[Texte de lecture]:
◆ ◆ ◆ ◆ ◆
France

Woerth-Bettencourt: au-dessous du volcan

L'affaire est-elle le reflet d'une France malade ou la sanction de moeurs politiques contestables?

Temps de lecture: 4 minutes

Eric Woerth tiendra-t-il? Pourra-t-il se maintenir? A l'évidence, cela devient de plus en plus difficile. La presse vit au rythme de ces questions, en forme de pressions, auxquelles un pouvoir quelque peu désemparé tente de résister. Exit, en effet, l'affaire Bettencourt, ce vrai roman noir familial, que Balzac n'aurait pas désavoué, et qui est aussi un sujet en or pour les psychanalystes, comme l'a rappelé, sur France Culture, Caroline Eliacheff, spécialiste de la relation mère-fille. Arrive donc l'affaire Woerth, en avant-garde dit-on, d'une affaire d'Etat, le tout fondé sur un soupçon de «conflit d'intérêts». Nous voici plongés dans un climat politique qui, à l'image de la météo, est de plus en plus irrespirable. Est-ce le reflet d'une France malade? Ou la sanction logique de moeurs politiques contestables et de plus en plus violentes? A chacun de juger.

La tentation de l'amalgame

Pour ce qui me concerne, autant le dire tout de suite, par conviction autant que par expérience, je n'aime pas hurler avec les loups. Il me semble toujours important de se dissocier du «banc de poissons» (l'image est de Luc Ferry) lorsque celui-ci se met en mouvement. L'expérience est évidemment celle de la chasse au DSK qui avait été enclenchée, sur la base d'un dossier apparemment bien ficelé, transmis à la presse et qui avait conduit notamment Le Monde à titrer «La faute de DSK» pour s'apercevoir, 6 mois plus tard, que la ficelle était un peu grosse. DSK fut donc blanchi. Mais, entre-temps, sous l'empire de la jurisprudence Balladur-Jospin, il avait quitté le gouvernement. Le plus brillant de nos ministres des Finances fut ainsi sacrifié, première défaite du front socialiste avant la déroute d'avril 2002. En ces matières, où pour être repu, il faut pouvoir brandir une tête au bout d'une pique, je plaiderai donc pour la prudence, simple variante de la présomption d'innocence. Au moins devrait-on attendre les conclusions de l'enquête de l'Inspection des Finances.
◆ ◆ ◆ ◆ ◆
[Jeu de données]:
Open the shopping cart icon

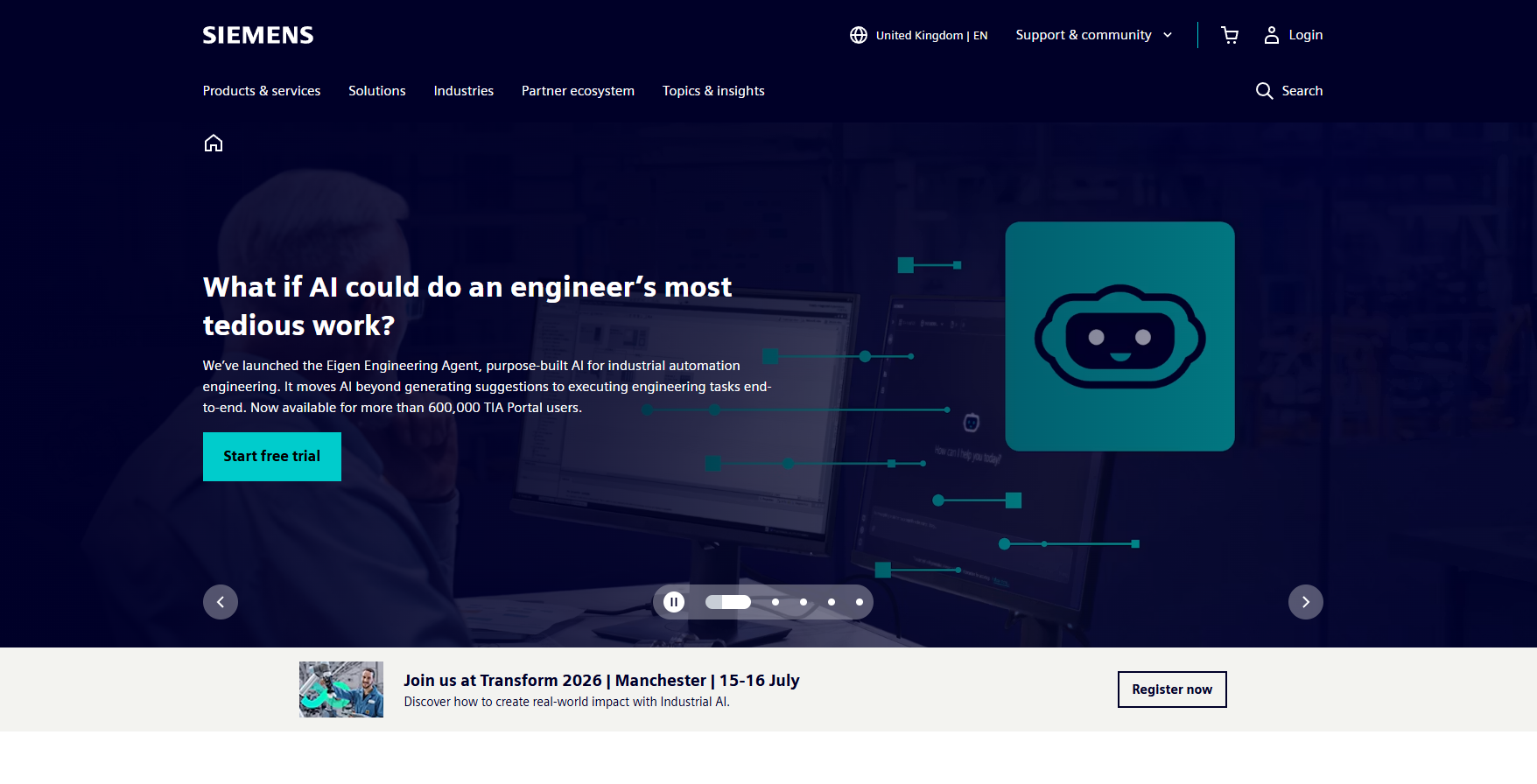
◆ ◆ ◆ ◆ ◆
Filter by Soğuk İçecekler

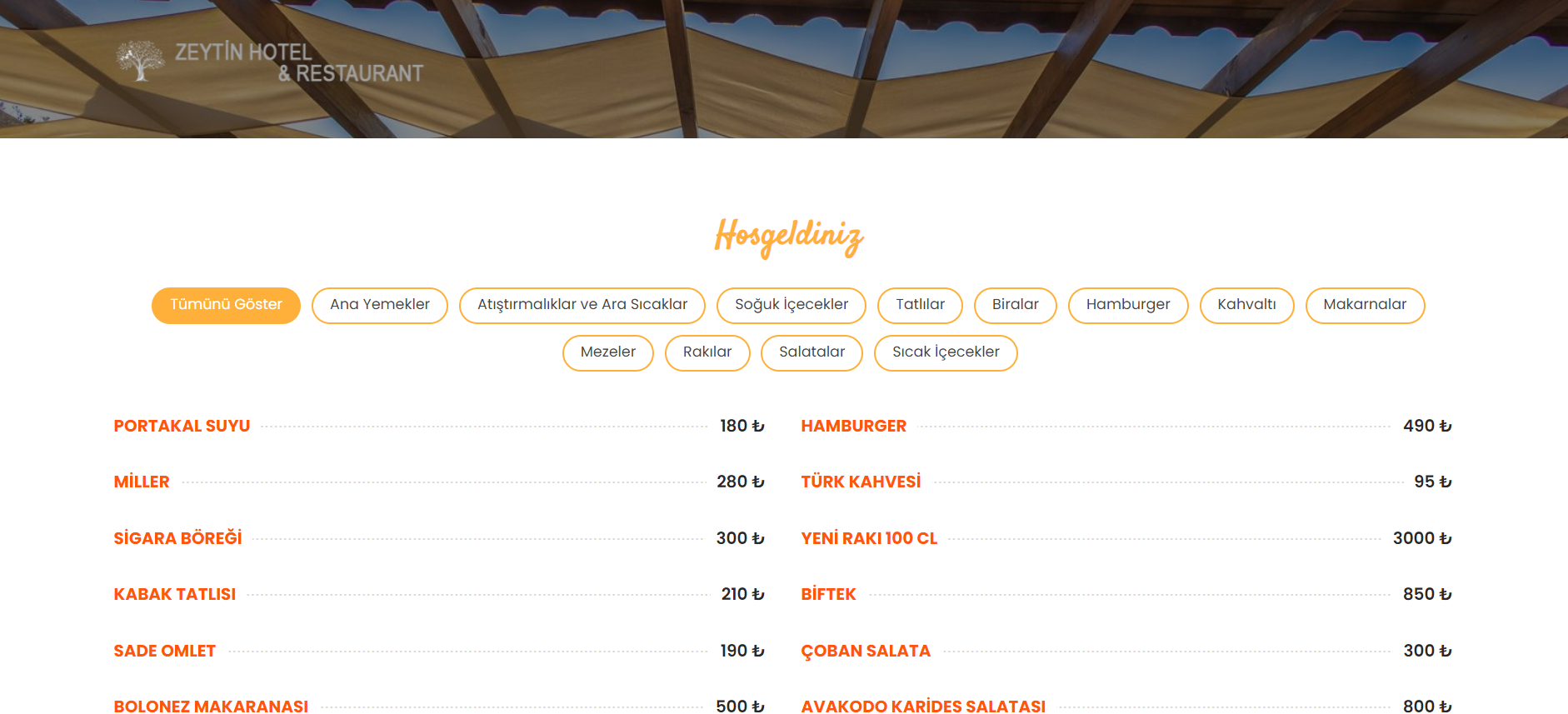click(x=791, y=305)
◆ ◆ ◆ ◆ ◆
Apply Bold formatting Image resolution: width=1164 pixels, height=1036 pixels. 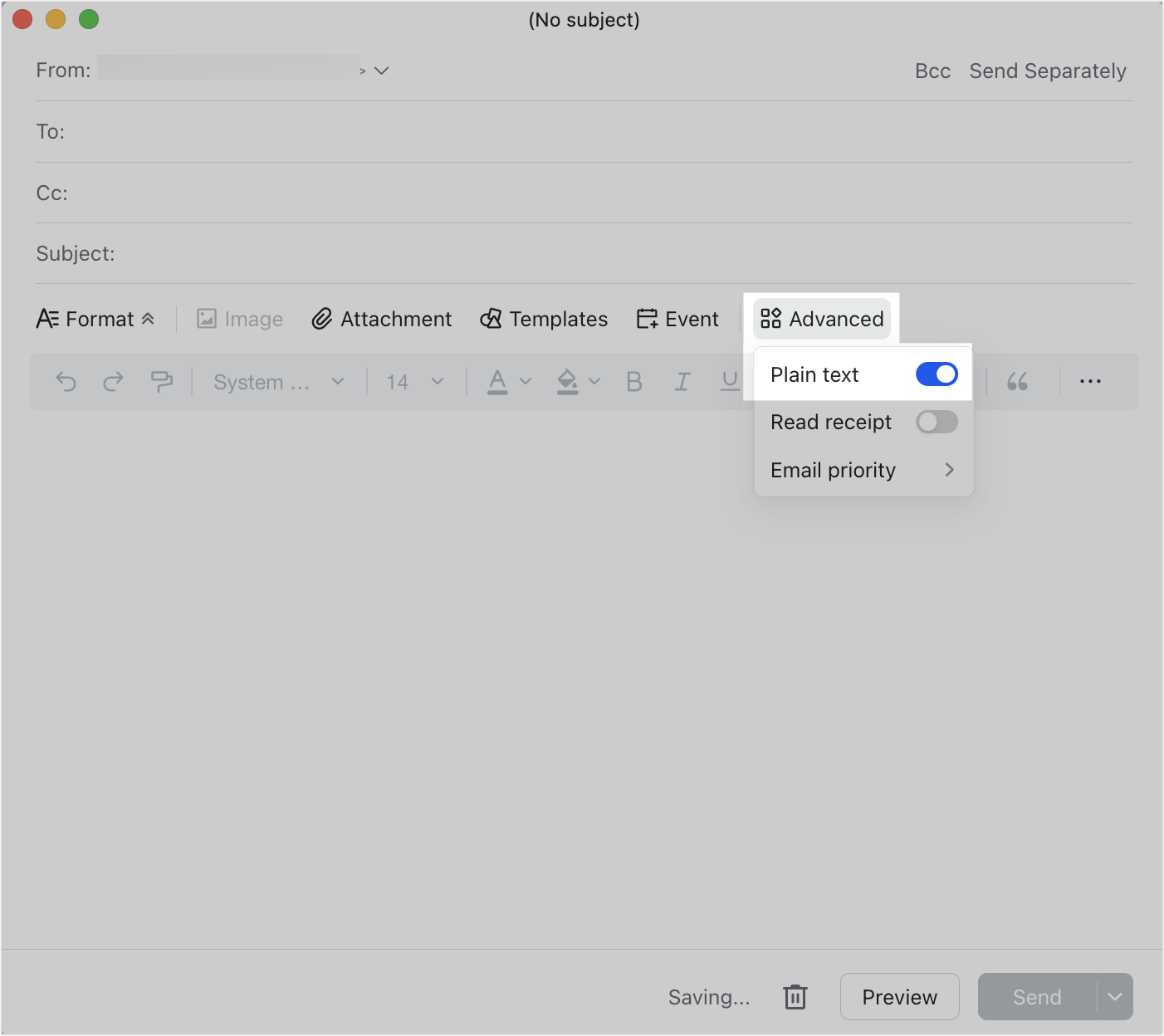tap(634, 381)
◆ ◆ ◆ ◆ ◆
[Consigne]:
Transcrivez sans la moindre modification le passage de l'article sur l'affaire Woerth-Bettencourt qui va de « Eric Woerth tiendra-t-il? » jusqu'à « chacun de juger. » inclus. La consultation de ces items n'est pas nécessaire.

[Résultat attendu]:
Eric Woerth tiendra-t-il? Pourra-t-il se maintenir? A l'évidence, cela devient de plus en plus difficile. La presse vit au rythme de ces questions, en forme de pressions, auxquelles un pouvoir quelque peu désemparé tente de résister. Exit, en effet, l'affaire Bettencourt, ce vrai roman noir familial, que Balzac n'aurait pas désavoué, et qui est aussi un sujet en or pour les psychanalystes, comme l'a rappelé, sur France Culture, Caroline Eliacheff, spécialiste de la relation mère-fille. Arrive donc l'affaire Woerth, en avant-garde dit-on, d'une affaire d'Etat, le tout fondé sur un soupçon de «conflit d'intérêts». Nous voici plongés dans un climat politique qui, à l'image de la météo, est de plus en plus irrespirable. Est-ce le reflet d'une France malade? Ou la sanction logique de moeurs politiques contestables et de plus en plus violentes? A chacun de juger.